Disaster Recovery - What Will You Do When Your Drupal Site Really Breaks?
Disasters Happen - It's Just a Question of When
Spurred by a completely broken server at one of our clients we are re-evaluating our own backups and disaster recovery plans. As we all know, most people give little thought to backups, and even less to how to use them for recovery. In the meantime our servers quietly hum along and then act up at the most inopportune time. It is not a question whether a server will fail or not, it will - it is just a question of when it will fail and what you will do to recover from the failure.
Know the Risks
Your first line of defense is knowing your site, identifying single points of failure, and placing a probability on the failure. Then you figure out how much mitigation you need to reduce your exposure to risk.
Mitigate the Risk
Code and databases are most prone to break or otherwise get corrupted. Fortunately we have easy solutions in code repositories and backups. The harder problem is how you will make use of those tools to recover from a failure, but we will address this later. For now make sure you create backups on a regular basis and that at least some of these backups do not live on the same server. Also make sure that you have backups for everything, the server OS and its configuration, your site code and the database(s).
The Importance of Offsite Backups
Or maybe we should rather call this "the importance of off-server backups". Regardless, you need to absolutely make sure most of the backups are not stored on the server itself. If the server crashes completely and takes its storage with it - believe me, it happens! I have seen it many times, most recently last week - you need those off server backups. So be absolutely sure there are backups elsewhere and recent enough for your comfort level. You will need them some day.
Develop a Recovery Procedure
Having backups and spare parts in hand is well and good, but you want to be able to do something with them.
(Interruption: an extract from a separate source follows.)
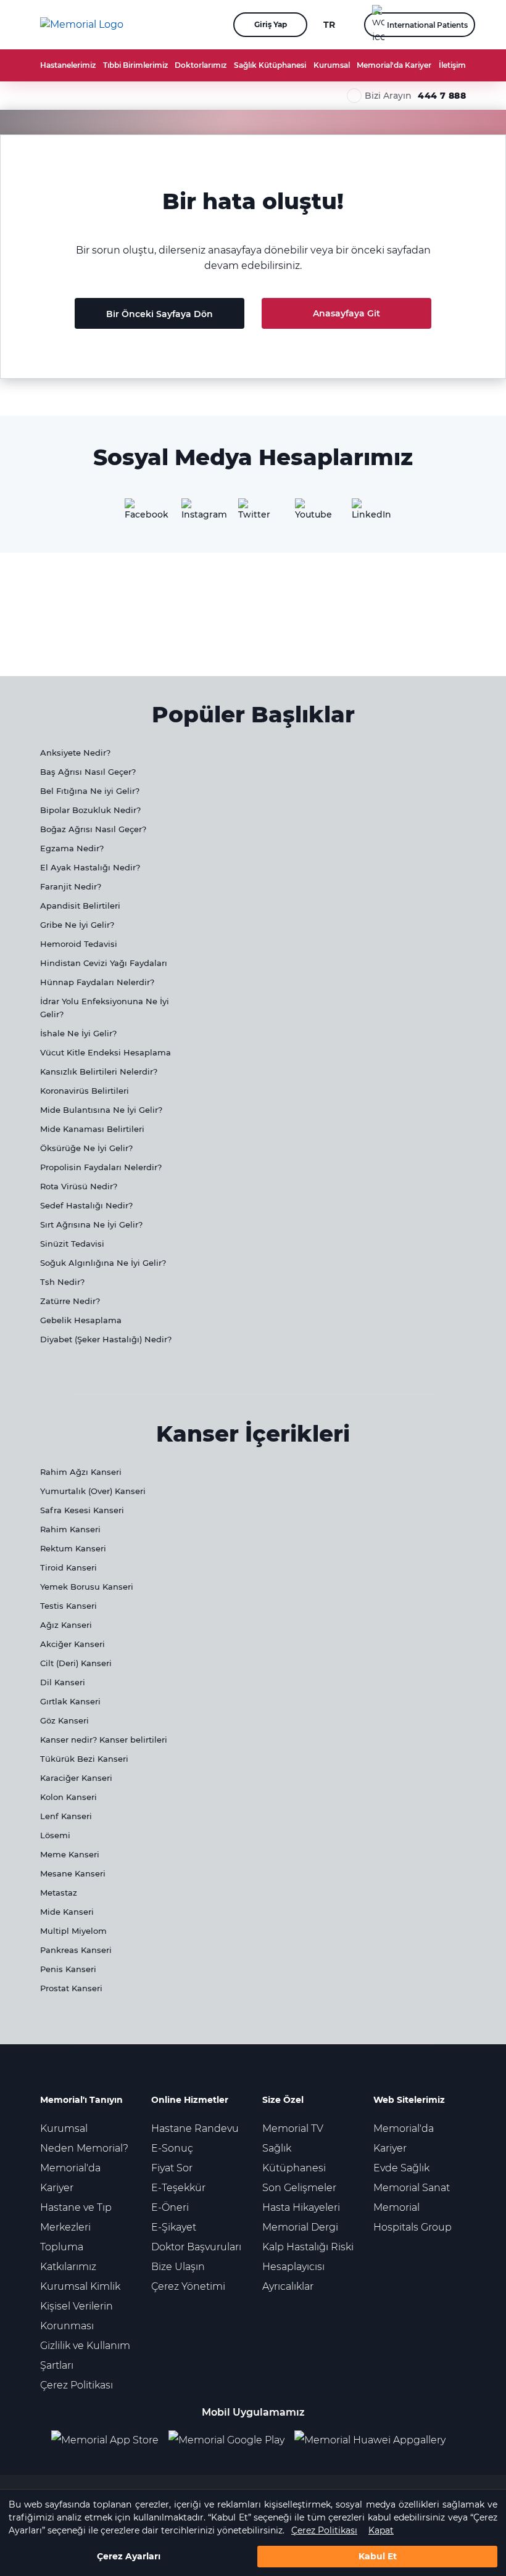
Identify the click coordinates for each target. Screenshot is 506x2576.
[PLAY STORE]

Moreover, when you need them you will be very stressed or worse, not be there yourself. You need a recovery procedure, fully documented and ready to go. Take your time with this, you will be glad you did. Make sure all steps are covered, that someone only vaguely familiar with the setup can understand it, and most importantly, that it contains information on how to access passwords and other security features in a secure manner.
Test the Integrity of Your Backups
Finally, you want to be sure you can actually get a server back with the help of your recovery procedure and necessary parts and backups. At the very least review the recovery procedure once or twice a year and check for accuracy given the current server configuration, and look through your backups to ensure they are readable and able to be unpacked. Better still is to perform the basic recovery steps and thus test whether it all works as planned.